Tasks to perform =>
A: In the steelhead fishing article, shorten the paragraph beginning "In general, where the Snake River forms the border" into a brief list that keeps its main facts.
B: Copy the listing word for word, from its very first line down to the line that contains "[x=146, y=444]", with both ends included.

Text shown =>

◆ ◆ ◆

The Idaho Fish and Game Commission voted this week to suspend the season after Dec. 7. It's an unprecedented situation linked to the threat of a lawsuit from six conservation groups and, of course, the second consecutive year of poor returns of both hatchery and wild fish.

Here is a rundown on what it means and how it came to this.

The Clearwater, Salmon and Little Salmon rivers will be closed to steelhead fishing without exception, as will the tributaries of the Clearwater.

The Snake River will be closed to steelhead fishing for all anglers who hold only an Idaho fishing license. Those who are licensed by the states of Oregon and Washington will still be allowed to fish for steelhead in areas of the Snake River that border Idaho, depending on how and where they fish.

In general, where the Snake River forms the border between Idaho and Washington or Idaho and Oregon, the middle of the river is considered the actual state line. But the states don't require anglers to determine where the middle of the river is while fishing. Instead, they allow anglers in boats who are licensed in one state to fish anywhere in the river, even if it's just a few feet off the shore of the other state.

◆ ◆ ◆

(Entries from a dataset)

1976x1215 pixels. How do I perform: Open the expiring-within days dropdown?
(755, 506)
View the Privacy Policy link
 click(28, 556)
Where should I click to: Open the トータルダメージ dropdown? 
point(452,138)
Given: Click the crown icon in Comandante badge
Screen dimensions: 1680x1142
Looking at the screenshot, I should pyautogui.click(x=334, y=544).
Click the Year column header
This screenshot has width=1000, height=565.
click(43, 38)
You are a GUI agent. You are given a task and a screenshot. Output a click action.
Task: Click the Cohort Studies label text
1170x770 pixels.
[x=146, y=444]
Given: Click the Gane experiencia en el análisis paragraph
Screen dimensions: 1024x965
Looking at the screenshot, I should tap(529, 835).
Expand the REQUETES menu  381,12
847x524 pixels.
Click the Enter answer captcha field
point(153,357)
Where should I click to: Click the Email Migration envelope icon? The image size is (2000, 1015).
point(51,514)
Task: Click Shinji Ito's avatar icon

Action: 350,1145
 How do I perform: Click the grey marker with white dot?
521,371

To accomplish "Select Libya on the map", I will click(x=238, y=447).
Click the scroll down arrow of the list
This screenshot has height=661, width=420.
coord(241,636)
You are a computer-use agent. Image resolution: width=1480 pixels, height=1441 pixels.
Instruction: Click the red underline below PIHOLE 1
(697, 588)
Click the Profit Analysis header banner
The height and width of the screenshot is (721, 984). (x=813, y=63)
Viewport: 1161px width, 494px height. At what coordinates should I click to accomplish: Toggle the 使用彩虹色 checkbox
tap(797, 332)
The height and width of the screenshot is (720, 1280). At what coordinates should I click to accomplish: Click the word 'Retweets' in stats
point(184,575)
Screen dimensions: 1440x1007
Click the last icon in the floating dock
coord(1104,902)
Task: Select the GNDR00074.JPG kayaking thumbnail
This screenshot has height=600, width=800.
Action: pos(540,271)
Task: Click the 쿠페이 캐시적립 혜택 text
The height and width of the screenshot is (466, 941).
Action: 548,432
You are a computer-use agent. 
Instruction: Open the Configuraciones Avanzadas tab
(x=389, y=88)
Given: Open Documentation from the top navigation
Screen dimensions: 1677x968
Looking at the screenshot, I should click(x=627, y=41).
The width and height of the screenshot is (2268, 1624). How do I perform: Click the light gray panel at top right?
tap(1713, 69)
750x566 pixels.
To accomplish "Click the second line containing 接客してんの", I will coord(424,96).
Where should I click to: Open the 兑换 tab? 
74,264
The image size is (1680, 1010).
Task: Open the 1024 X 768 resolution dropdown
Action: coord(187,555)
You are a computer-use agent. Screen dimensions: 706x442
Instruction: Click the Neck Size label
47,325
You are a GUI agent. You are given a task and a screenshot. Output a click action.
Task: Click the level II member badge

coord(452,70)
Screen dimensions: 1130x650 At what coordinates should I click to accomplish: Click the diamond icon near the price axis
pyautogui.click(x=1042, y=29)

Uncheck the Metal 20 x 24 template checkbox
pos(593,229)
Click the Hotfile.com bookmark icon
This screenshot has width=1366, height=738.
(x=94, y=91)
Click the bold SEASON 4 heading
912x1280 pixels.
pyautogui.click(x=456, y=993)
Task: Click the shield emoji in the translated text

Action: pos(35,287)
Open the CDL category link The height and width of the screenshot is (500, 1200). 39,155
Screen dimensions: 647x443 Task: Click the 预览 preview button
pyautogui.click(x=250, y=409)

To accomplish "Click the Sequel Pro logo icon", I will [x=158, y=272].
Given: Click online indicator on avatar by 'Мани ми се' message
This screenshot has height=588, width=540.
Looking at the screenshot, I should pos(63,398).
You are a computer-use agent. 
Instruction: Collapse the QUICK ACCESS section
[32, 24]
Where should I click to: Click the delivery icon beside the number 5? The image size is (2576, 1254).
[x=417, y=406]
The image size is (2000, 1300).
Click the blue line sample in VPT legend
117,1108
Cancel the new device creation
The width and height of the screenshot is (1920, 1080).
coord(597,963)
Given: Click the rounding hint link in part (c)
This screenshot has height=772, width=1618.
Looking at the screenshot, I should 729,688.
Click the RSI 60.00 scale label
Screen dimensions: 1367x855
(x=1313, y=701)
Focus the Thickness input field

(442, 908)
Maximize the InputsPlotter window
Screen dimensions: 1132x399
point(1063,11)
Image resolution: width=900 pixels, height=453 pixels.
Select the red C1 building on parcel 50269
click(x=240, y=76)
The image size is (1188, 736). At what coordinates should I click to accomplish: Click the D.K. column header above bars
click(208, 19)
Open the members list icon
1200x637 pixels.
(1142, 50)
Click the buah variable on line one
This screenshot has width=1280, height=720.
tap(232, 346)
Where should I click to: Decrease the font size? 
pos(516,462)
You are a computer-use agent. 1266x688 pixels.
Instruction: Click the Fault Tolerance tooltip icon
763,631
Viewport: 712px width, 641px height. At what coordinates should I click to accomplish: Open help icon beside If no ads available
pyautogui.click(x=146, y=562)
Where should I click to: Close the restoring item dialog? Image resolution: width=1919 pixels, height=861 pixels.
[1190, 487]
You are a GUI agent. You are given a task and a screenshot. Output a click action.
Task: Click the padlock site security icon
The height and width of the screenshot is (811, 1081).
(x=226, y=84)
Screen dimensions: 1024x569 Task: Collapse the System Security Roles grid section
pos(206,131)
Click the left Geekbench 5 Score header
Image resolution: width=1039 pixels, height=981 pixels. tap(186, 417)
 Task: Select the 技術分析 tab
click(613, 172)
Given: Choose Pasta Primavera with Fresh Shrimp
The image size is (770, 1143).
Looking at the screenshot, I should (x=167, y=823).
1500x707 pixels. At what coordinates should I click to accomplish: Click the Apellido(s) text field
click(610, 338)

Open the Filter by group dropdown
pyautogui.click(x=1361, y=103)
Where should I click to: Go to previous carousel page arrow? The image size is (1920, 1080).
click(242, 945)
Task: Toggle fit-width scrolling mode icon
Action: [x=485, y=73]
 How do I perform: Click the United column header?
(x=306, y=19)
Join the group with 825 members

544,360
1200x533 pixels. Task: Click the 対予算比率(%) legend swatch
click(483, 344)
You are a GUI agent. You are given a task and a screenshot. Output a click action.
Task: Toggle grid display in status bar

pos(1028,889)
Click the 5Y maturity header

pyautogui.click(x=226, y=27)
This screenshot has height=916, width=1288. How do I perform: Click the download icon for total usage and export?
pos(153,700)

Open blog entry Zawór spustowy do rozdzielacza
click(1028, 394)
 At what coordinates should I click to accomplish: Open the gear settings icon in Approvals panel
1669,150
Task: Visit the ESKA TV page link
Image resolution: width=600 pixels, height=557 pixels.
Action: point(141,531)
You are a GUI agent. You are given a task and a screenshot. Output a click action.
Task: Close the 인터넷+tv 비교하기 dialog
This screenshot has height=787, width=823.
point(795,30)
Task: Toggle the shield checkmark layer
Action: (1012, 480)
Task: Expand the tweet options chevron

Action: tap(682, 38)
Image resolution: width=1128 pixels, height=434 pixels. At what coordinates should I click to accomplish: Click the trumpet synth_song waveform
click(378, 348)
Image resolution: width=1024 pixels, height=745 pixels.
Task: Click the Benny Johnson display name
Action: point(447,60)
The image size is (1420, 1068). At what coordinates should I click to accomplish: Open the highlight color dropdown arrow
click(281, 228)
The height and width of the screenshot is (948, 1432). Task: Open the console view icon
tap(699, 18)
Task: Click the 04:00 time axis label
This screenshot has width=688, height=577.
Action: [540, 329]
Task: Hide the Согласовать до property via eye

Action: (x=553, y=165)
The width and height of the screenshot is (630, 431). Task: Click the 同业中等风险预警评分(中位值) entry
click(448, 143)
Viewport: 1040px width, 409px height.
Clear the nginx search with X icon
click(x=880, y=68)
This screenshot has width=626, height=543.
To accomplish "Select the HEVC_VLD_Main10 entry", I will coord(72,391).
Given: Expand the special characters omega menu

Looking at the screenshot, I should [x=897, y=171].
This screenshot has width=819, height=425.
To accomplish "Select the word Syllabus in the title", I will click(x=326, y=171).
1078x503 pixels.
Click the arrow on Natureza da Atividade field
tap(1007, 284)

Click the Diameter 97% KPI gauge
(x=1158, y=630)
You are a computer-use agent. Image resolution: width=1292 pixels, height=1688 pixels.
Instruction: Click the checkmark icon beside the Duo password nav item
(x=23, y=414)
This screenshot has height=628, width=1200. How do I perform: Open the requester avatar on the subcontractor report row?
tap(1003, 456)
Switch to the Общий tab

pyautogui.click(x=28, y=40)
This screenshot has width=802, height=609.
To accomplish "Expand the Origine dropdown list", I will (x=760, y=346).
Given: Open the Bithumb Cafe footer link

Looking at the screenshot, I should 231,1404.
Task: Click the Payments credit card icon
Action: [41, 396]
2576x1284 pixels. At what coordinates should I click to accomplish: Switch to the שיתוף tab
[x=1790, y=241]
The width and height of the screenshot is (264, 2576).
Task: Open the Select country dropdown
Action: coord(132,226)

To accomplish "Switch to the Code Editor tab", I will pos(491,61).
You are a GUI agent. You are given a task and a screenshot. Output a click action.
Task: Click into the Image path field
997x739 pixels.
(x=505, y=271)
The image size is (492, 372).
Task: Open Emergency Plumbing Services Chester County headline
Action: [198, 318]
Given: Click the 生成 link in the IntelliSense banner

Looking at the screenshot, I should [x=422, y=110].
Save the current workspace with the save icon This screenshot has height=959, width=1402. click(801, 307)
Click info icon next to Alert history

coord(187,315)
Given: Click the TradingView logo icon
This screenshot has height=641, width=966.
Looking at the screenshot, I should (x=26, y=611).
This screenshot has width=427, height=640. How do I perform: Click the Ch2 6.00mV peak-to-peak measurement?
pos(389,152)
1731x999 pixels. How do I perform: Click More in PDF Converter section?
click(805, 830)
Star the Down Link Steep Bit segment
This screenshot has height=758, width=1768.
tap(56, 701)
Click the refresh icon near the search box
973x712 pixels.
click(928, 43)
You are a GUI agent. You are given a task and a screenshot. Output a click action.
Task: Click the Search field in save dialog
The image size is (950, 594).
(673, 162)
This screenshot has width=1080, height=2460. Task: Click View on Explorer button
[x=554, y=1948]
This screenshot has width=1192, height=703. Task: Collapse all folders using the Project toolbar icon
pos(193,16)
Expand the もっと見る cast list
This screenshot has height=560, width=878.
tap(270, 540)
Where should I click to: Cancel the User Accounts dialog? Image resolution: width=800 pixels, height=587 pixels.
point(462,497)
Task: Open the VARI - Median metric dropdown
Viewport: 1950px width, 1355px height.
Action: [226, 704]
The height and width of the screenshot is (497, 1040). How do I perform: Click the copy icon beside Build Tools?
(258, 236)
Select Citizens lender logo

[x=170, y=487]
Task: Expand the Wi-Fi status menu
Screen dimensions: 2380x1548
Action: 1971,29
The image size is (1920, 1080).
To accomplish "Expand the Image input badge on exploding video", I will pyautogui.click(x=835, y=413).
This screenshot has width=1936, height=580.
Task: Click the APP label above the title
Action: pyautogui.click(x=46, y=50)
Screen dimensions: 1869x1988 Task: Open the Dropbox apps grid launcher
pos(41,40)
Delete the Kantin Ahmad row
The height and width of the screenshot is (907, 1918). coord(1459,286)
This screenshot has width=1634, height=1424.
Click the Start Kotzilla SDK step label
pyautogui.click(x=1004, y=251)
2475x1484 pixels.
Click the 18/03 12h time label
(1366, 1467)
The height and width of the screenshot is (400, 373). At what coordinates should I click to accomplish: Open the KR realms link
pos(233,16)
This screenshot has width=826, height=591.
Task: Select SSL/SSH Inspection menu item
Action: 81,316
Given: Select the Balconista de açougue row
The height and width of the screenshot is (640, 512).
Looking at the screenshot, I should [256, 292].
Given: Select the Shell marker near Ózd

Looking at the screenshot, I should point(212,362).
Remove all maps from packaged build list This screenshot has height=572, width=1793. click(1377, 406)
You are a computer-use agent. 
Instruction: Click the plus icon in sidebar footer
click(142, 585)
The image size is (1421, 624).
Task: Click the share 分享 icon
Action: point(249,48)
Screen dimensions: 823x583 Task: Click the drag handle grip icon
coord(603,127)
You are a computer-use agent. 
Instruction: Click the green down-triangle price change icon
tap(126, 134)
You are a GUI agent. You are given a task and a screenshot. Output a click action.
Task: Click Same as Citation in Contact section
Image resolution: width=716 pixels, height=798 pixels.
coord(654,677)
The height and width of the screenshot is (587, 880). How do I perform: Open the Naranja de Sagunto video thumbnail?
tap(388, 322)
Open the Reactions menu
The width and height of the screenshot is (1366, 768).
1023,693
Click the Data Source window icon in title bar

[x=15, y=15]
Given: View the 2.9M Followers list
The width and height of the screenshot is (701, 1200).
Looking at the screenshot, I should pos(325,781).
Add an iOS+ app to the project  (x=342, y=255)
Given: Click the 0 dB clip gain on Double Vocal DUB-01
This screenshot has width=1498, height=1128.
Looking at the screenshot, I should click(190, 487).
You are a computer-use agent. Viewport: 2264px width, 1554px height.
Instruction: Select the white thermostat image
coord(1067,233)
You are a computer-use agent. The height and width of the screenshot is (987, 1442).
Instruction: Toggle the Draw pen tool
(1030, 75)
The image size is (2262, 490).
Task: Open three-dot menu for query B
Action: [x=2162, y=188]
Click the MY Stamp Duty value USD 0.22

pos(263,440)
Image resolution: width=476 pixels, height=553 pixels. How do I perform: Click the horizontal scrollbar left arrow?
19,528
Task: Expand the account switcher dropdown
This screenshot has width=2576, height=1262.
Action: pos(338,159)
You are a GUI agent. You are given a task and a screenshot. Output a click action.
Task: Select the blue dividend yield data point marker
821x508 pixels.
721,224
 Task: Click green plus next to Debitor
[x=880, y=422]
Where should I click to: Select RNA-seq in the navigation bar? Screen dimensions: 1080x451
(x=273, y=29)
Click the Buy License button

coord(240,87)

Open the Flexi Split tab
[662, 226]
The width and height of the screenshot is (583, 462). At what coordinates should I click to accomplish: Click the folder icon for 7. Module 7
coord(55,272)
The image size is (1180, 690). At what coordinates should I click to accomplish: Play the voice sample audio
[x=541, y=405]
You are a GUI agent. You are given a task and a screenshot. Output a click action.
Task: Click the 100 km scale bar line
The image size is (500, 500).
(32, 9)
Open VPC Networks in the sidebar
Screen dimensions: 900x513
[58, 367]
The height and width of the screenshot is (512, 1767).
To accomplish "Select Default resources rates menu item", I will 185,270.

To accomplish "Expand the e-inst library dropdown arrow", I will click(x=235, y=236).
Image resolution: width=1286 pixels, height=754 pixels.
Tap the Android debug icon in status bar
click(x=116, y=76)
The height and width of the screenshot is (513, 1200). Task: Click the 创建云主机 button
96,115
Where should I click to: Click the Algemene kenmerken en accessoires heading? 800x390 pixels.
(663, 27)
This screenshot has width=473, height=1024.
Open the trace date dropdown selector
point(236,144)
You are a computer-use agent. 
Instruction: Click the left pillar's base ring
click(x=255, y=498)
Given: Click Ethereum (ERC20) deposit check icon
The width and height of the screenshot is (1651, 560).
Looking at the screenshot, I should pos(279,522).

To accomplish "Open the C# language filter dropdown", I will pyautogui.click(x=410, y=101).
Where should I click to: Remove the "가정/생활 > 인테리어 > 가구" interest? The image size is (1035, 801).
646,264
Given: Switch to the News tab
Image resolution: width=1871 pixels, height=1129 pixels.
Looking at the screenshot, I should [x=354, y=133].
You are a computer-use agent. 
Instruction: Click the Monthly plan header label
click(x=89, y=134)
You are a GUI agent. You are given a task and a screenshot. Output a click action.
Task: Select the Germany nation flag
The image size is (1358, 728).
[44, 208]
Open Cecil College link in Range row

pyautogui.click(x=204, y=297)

◆ ◆ ◆

Solutions to the tasks =>
A:
- Where the Snake River is the border between Idaho and Washington or Idaho and Oregon, the middle of the river counts as the actual state line.
- The states don't make anglers work out where the middle of the river is while fishing.
- Anglers in boats who are licensed in one state may fish anywhere in the river, even a few feet off the other state's shore.

B:
1976x1215 pixels. How do I perform: Open the expiring-within days dropdown?
(755, 506)
View the Privacy Policy link
 click(28, 556)
Where should I click to: Open the トータルダメージ dropdown? 
point(452,138)
Given: Click the crown icon in Comandante badge
Screen dimensions: 1680x1142
Looking at the screenshot, I should pyautogui.click(x=334, y=544).
Click the Year column header
This screenshot has width=1000, height=565.
click(43, 38)
You are a GUI agent. You are given a task and a screenshot. Output a click action.
Task: Click the Cohort Studies label text
1170x770 pixels.
[x=146, y=444]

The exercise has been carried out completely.